__Work to do__
Substitute "step indicator" for "progress stepper" in the stretch of items from the line containing "will (x=1299, y=46)." through the end of the items, and give those lines again with nothing else changed.

Records from a collection:
# # # # # # #
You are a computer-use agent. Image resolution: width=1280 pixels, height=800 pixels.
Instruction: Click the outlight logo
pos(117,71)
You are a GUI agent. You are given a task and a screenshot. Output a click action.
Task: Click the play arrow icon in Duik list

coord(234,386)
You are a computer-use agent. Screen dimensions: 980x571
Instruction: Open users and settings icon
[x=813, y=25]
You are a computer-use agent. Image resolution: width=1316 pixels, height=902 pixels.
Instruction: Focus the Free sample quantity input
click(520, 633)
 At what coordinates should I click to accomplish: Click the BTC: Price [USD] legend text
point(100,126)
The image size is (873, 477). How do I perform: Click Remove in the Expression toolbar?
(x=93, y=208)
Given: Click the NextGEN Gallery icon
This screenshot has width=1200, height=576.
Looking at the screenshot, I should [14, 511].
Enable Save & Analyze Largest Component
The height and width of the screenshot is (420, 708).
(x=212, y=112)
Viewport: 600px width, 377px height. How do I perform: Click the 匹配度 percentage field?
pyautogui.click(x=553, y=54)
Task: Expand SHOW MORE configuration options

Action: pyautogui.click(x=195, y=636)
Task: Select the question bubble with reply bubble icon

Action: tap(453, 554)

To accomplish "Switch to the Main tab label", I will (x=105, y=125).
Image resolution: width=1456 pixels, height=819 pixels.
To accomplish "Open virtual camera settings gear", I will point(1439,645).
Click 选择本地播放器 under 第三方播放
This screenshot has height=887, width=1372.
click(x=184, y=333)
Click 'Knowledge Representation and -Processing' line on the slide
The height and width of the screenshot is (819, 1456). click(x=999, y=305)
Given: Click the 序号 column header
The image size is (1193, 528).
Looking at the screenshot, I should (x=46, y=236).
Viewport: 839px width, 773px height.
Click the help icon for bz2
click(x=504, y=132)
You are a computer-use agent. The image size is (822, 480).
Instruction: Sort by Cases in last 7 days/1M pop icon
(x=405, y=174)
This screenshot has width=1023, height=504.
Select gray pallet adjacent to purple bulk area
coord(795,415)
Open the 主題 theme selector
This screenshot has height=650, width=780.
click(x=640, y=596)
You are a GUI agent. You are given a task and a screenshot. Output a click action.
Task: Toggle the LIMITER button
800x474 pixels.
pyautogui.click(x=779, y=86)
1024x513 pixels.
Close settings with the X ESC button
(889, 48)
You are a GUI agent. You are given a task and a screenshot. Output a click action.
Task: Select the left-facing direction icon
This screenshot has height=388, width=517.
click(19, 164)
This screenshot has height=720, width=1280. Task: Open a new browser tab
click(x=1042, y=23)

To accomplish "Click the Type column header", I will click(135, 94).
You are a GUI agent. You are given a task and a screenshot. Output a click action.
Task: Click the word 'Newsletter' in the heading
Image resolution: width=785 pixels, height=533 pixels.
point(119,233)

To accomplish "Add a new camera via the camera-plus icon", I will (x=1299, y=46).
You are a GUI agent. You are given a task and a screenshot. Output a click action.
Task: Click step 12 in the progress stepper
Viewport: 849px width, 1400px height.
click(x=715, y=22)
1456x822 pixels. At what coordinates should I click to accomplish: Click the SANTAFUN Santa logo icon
# # # # # # #
__Response to the exercise__
To accomplish "Add a new camera via the camera-plus icon", I will (x=1299, y=46).
You are a GUI agent. You are given a task and a screenshot. Output a click action.
Task: Click step 12 in the step indicator
Viewport: 849px width, 1400px height.
click(x=715, y=22)
1456x822 pixels. At what coordinates should I click to accomplish: Click the SANTAFUN Santa logo icon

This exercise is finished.